Your answer must be the full set of records, copied exactly, with no pictures in it.

[Saved entries]

--- --- ---

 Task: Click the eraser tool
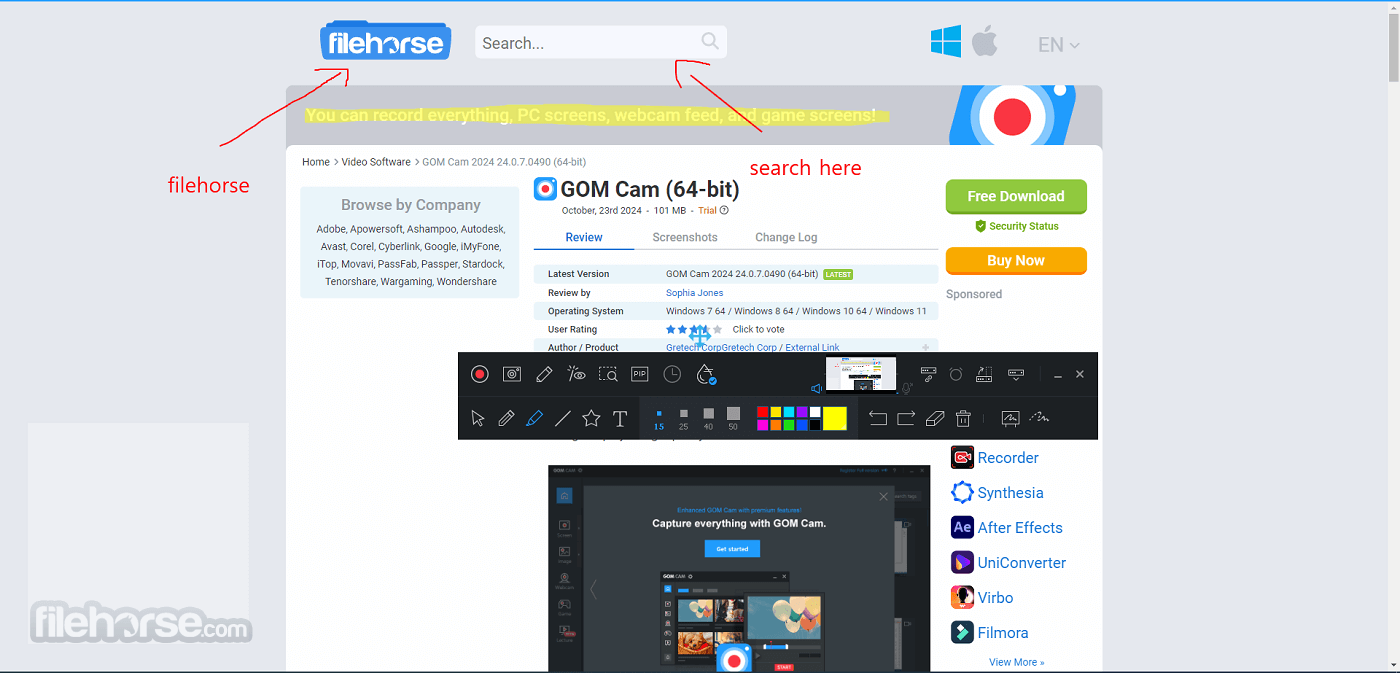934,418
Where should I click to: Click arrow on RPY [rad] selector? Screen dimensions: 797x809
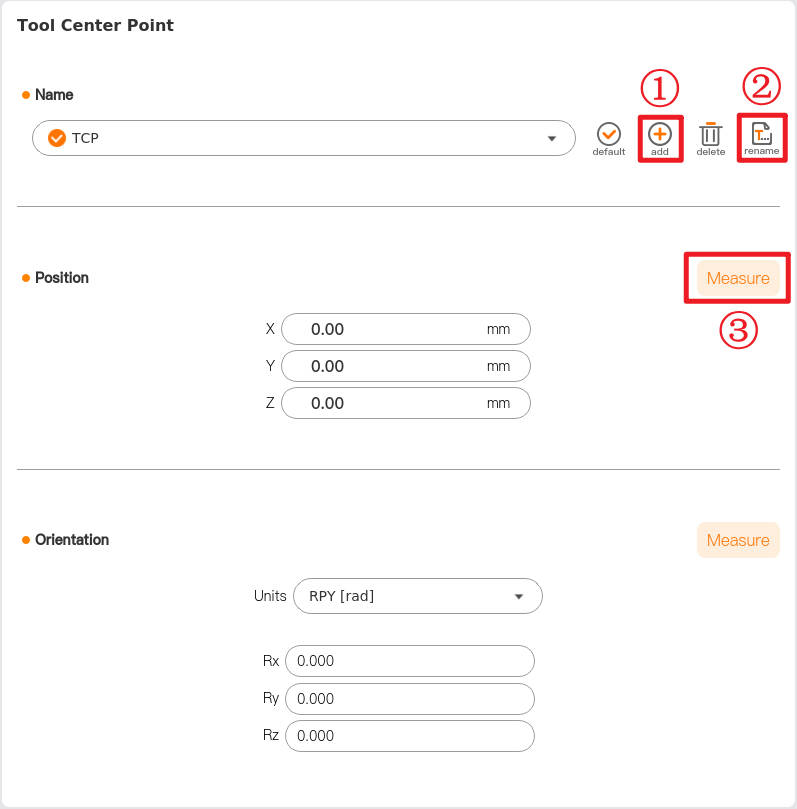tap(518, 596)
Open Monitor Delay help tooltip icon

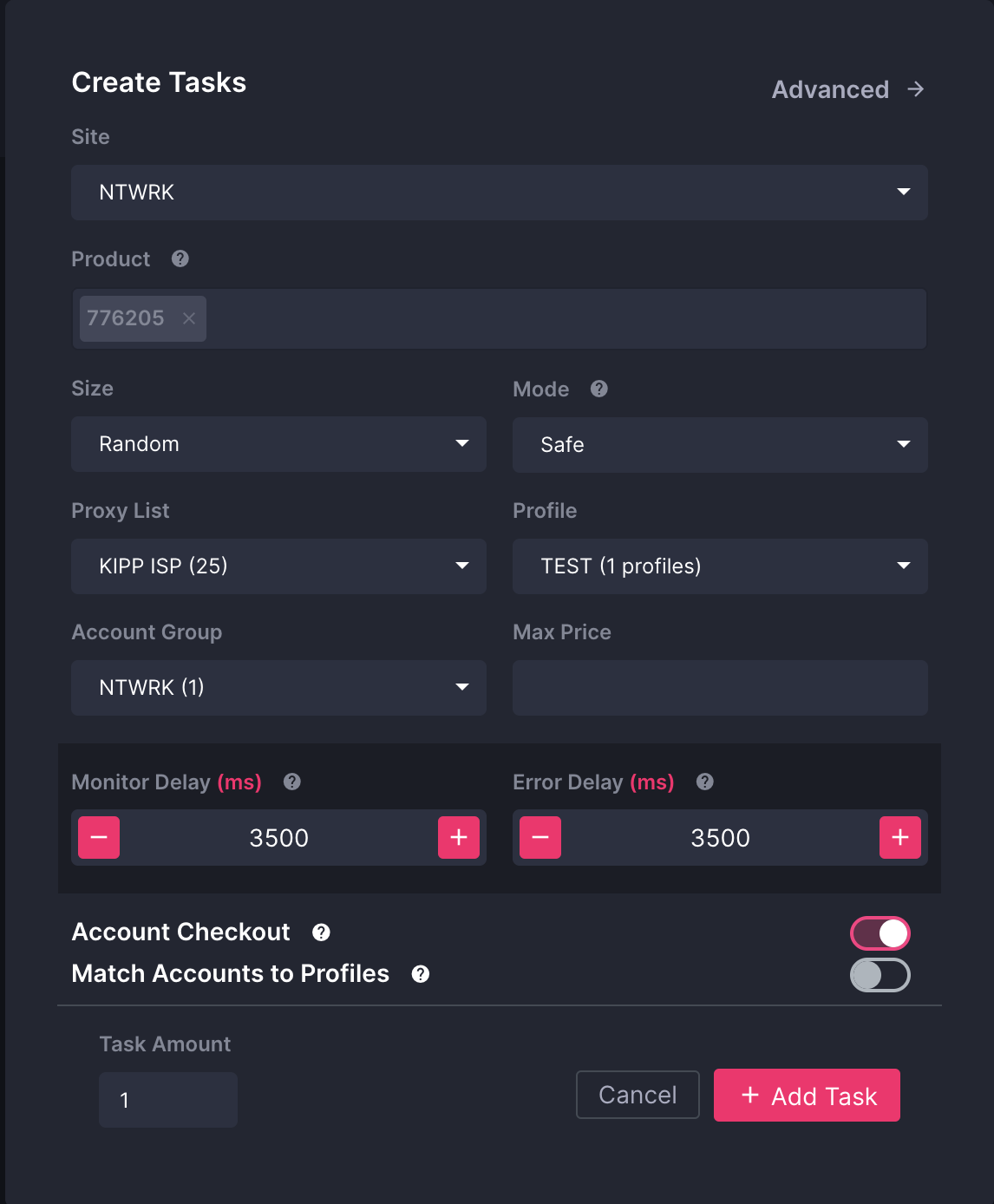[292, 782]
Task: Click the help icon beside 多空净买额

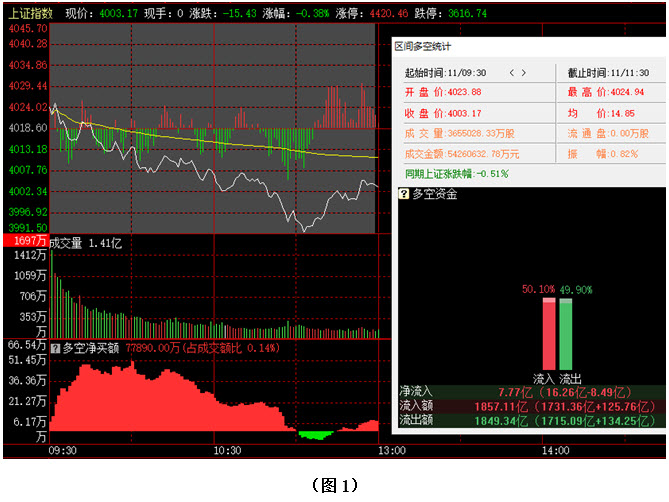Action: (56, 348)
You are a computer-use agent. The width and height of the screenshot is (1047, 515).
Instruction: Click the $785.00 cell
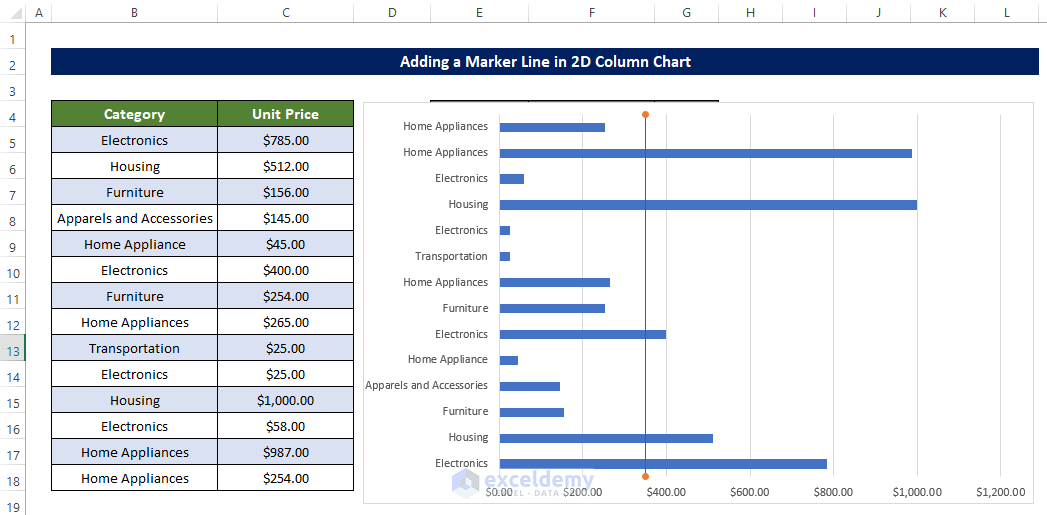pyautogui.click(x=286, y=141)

--- --- ---

RESPONSE AREA:
 Task: Click the eraser tool
934,418
Where should I click to: Click arrow on RPY [rad] selector? Screen dimensions: 797x809
tap(518, 596)
Open Monitor Delay help tooltip icon

[292, 782]
Task: Click the help icon beside 多空净买额

Action: (56, 348)
You are a computer-use agent. The width and height of the screenshot is (1047, 515).
Instruction: Click the $785.00 cell
pyautogui.click(x=286, y=141)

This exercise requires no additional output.